The pilots of Southwest Flight 4013 from Chicago’s Midway Airport said in interviews with investigators that they had programmed the Boeing 737 flight management system for the Branson airport, NTSB said. But as they were approaching to land at night last Sunday, they first saw the airport beacon and bright runway lights of Graham Clark Downtown Airport, located in Hollister, Mo., and mistakenly identified it as the Branson airport, which is seven miles away.
The captain had not previously landed in Branson, and the first officer had previously landed there once, and that was during the daytime, NTSB said in an update on the incident. They didn’t realize until the plane touched down that they were at the wrong airport, the NTSB said.

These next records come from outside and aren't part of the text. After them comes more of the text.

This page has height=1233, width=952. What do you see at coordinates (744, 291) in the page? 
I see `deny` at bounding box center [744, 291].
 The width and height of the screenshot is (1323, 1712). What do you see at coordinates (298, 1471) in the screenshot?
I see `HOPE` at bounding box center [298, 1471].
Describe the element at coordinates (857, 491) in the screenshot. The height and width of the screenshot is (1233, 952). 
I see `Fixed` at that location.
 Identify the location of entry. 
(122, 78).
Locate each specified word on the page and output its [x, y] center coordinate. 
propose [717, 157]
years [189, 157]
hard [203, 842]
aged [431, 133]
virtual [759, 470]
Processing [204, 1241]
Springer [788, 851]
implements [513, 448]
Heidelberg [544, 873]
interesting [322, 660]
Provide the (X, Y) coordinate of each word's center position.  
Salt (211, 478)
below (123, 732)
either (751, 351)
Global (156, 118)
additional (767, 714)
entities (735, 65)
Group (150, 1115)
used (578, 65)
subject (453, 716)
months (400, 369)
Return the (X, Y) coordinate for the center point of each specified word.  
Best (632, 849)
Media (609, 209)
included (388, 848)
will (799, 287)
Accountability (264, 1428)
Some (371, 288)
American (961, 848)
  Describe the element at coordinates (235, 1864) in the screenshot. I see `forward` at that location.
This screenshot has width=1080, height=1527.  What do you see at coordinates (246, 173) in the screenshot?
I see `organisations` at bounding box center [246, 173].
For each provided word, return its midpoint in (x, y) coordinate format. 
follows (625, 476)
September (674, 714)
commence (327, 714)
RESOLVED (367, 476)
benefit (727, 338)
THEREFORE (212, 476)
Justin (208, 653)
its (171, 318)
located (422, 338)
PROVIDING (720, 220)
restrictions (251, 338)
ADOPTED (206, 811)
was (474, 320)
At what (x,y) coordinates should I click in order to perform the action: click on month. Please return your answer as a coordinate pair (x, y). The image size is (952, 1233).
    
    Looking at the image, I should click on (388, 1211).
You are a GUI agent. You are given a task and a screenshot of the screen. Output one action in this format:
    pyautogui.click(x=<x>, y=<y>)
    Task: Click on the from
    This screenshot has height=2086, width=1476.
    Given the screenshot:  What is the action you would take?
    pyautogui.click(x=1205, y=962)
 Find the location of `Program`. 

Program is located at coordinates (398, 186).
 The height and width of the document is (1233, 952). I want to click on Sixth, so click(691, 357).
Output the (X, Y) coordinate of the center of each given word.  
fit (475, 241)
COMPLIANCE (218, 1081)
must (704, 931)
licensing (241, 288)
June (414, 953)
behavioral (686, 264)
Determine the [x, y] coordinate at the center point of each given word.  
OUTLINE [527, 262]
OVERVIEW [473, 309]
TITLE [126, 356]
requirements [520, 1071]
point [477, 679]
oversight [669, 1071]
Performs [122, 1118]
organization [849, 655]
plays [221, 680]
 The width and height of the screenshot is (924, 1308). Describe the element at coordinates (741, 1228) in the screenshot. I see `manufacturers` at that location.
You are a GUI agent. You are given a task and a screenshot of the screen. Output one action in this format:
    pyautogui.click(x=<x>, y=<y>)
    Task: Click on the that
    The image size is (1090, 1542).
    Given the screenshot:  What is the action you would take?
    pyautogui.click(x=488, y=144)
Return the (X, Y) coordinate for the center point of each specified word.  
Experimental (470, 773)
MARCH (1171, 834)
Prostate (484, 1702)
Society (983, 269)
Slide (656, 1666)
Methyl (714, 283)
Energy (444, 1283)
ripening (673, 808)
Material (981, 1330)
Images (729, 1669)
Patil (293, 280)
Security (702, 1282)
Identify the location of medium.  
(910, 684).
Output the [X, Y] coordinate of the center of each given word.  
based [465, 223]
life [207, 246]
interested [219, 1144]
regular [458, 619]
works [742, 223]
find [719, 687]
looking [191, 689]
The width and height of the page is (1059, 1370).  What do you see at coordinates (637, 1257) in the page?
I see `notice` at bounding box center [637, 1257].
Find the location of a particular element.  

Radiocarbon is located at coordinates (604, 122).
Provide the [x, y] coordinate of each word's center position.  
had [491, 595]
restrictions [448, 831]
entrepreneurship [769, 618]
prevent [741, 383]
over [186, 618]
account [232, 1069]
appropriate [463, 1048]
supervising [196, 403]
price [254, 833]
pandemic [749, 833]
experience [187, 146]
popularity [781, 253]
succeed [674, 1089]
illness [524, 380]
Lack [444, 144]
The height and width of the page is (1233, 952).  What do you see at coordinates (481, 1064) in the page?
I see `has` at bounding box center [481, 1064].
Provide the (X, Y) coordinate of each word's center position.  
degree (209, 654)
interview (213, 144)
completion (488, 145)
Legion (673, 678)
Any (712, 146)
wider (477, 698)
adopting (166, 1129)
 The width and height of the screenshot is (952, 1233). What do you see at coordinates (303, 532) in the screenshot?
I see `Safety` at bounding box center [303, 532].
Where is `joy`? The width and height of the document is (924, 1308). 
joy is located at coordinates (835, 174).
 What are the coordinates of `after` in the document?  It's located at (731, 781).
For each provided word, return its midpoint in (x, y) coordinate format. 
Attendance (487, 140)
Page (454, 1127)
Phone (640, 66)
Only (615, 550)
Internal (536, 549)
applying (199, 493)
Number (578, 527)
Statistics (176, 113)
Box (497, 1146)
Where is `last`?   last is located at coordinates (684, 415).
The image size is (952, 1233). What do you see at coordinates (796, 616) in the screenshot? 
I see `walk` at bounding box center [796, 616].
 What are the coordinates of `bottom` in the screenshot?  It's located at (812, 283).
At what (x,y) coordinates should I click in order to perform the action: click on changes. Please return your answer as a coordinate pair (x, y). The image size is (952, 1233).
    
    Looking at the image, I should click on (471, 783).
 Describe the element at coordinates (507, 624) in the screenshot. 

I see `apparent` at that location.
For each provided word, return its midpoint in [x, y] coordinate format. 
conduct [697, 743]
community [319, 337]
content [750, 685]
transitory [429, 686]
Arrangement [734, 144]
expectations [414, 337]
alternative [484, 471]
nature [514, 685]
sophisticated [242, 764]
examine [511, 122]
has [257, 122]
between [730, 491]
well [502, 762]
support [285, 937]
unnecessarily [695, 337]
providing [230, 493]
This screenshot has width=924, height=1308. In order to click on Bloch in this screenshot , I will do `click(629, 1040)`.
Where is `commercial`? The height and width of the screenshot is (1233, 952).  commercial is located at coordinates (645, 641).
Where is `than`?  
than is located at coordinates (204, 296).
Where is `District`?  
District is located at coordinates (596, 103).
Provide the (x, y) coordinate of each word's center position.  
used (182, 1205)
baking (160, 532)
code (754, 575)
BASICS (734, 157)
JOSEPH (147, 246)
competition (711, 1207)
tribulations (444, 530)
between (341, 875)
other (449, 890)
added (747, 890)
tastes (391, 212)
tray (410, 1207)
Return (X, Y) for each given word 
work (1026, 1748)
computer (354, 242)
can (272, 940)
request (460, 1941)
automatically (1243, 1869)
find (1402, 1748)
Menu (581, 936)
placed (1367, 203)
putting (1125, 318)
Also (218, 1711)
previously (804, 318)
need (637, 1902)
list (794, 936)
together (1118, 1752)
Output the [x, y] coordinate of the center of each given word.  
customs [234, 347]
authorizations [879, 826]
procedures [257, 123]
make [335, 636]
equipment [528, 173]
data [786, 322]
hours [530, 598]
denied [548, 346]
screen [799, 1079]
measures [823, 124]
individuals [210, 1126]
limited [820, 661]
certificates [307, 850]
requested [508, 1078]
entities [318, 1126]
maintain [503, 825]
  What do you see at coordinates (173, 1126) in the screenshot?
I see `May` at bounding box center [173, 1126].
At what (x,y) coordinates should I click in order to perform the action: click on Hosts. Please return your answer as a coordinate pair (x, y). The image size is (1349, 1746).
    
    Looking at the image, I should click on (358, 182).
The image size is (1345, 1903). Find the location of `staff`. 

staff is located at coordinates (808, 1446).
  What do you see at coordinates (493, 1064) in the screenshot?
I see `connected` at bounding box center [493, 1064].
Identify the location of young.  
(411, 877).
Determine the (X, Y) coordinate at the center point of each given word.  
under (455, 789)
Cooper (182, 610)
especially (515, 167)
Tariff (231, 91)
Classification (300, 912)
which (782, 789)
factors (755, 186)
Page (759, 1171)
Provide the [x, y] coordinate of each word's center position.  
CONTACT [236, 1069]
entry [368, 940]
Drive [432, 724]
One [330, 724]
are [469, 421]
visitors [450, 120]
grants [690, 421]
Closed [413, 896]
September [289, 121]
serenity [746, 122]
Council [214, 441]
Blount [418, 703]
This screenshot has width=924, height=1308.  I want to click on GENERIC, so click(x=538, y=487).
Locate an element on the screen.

During the landing approach, the pilots contacted the Branson control tower. They were told by controllers they were 15 miles from their target. But the pilots responded that they had the airfield in sight. Controllers then cleared the plane for a visual approach to land on Branson runway 14. That means the pilots were relying on what they could see rather than automation to orient the plane.
Instead, the midsized airliner with 124 passengers on board landed on the Downtown Airport runway, which is half as long as the Branson runway. The runways are oriented in a similar direction. Passengers later described the plane coming to an extremely hard stop just short of a ravine at the end of the runway, and the smell of burnt rubber.
NTSB said the pilots “confirmed that they utilized heavy braking to bring the aircraft to a stop.”
Besides the pilots, NTSB said investigators also interviewed a Southwest dispatcher, who was on the flight, riding in the jump seat, and listened to the cockpit voice recorder.
Investigators have also begun to analyze the plane’s flight data recorder, which contains about 27 hours of recorded data from the jet’s computer systems.